Invasive fungal infections have increased remarkably, which have become unprecedented concern to human health. However, the effectiveness of current antifungal drugs is limited due to drug resistance and toxic side-effects. It is urgently required to establish the effective biosynthetic strategy for developing novel and safe antifungal molecules economically. Echinocandins become a promising option as a mainstay family of antifungals, due to specifically targeting the fungal specific cell wall. To date, three kinds of echinocandins for caspofungin, anidulafungin, and micafungin, which derived from pneumocandin B₀ , echinocandin B, and FR901379, are commercially available in clinic and have shown potential in managing invasive fungal infections in a cost-effective manner. However, current echinocandins-derived precursors all are produced by environmental fungal isolates with long fermentation cycle and low yields, which challenge the production efficacy of these precursors in industry. Therefore, understanding their biosynthetic machinery is of great importance for improving antifungal titres and creating new echinocandins-derived products. With the development of genome-wide sequencing and establishment of gene-editing technology, there are a growing number of reports on echinocandins-derived products and their biosynthetic gene clusters. This review briefly summarizes the discovery and development history of echinocandins, compares their structural characteristics and biosynthetic processes, and sums up existed strategies for improving their production. Moreover, the genomic analysis of related biosynthetic gene clusters of echinocandins is discussed, highlighting the similarities and differences among the clusters. Last, the biosynthetic processes of echinocandins are compared, focusing on the activation and attachment of side-chains and the formation of the hexapeptide core.
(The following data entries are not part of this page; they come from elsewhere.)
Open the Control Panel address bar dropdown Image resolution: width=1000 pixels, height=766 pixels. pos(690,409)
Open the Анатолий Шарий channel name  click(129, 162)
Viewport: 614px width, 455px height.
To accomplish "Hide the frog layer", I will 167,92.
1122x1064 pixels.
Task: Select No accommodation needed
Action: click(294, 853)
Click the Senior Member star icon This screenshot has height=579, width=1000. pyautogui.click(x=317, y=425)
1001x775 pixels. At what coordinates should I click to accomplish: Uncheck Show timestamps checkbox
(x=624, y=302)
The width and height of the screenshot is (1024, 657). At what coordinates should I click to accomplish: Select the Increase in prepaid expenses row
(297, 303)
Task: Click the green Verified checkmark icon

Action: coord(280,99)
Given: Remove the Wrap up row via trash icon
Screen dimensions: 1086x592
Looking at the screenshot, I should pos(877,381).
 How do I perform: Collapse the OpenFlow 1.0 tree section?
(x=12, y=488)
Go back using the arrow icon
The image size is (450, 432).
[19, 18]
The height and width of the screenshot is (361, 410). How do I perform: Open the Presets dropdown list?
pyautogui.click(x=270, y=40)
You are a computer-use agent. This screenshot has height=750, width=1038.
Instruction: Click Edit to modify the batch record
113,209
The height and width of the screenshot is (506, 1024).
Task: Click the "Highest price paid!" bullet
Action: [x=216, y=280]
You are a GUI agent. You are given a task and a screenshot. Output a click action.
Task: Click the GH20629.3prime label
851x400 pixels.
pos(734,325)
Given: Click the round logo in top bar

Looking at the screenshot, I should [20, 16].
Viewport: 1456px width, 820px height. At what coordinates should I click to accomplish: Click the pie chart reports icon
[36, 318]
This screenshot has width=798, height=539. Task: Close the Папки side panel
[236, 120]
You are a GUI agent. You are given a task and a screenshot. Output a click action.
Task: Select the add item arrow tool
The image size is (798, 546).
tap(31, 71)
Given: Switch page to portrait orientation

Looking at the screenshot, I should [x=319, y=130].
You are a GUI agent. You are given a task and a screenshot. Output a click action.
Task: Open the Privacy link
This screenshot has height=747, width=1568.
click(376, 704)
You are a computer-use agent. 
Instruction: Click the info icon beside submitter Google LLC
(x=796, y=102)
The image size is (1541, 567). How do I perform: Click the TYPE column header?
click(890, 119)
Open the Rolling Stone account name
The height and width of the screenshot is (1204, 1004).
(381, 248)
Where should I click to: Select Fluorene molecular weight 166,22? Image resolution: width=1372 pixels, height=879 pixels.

This review aims to provide insights into the development and production of new echinocandin drugs by modifying the structure of echinocandin-derived precursors and/or optimizing the fermentation processes; and achieve a new microbial chassis for efficient production of echinocandins in heterologous hosts.

FIGURE 1

Structure of echinocandins and drugs synthesized from them.

FIGURE 2

Comparison of biosynthetic gene clusters of pneumocandin B₀, echinocandin B, and FR901379; the same colour presents homogeneous genes.

FIGURE 3

Comparison of schematic representation of pneumocandin B₀, echinocandin B, and FR901379 biosynthesis. 3hTyr, 3‐dihydroxyhomotyrosine; 3Hyg, 3‐hydroxyglutamine; 3Hyp, trans‐3‐hydroxy‐L‐proline; 4Hyp, trans‐4‐hydroxy‐L‐proline; 4Me3Hyp, 4‐methyl‐trans‐3‐hydroxy‐L‐proline; 4MePro, 4‐methyl‐L‐proline; Gln, glutamine; Leu, leucine; Orn, ornithine; Pro, L‐proline; Thr, threonine.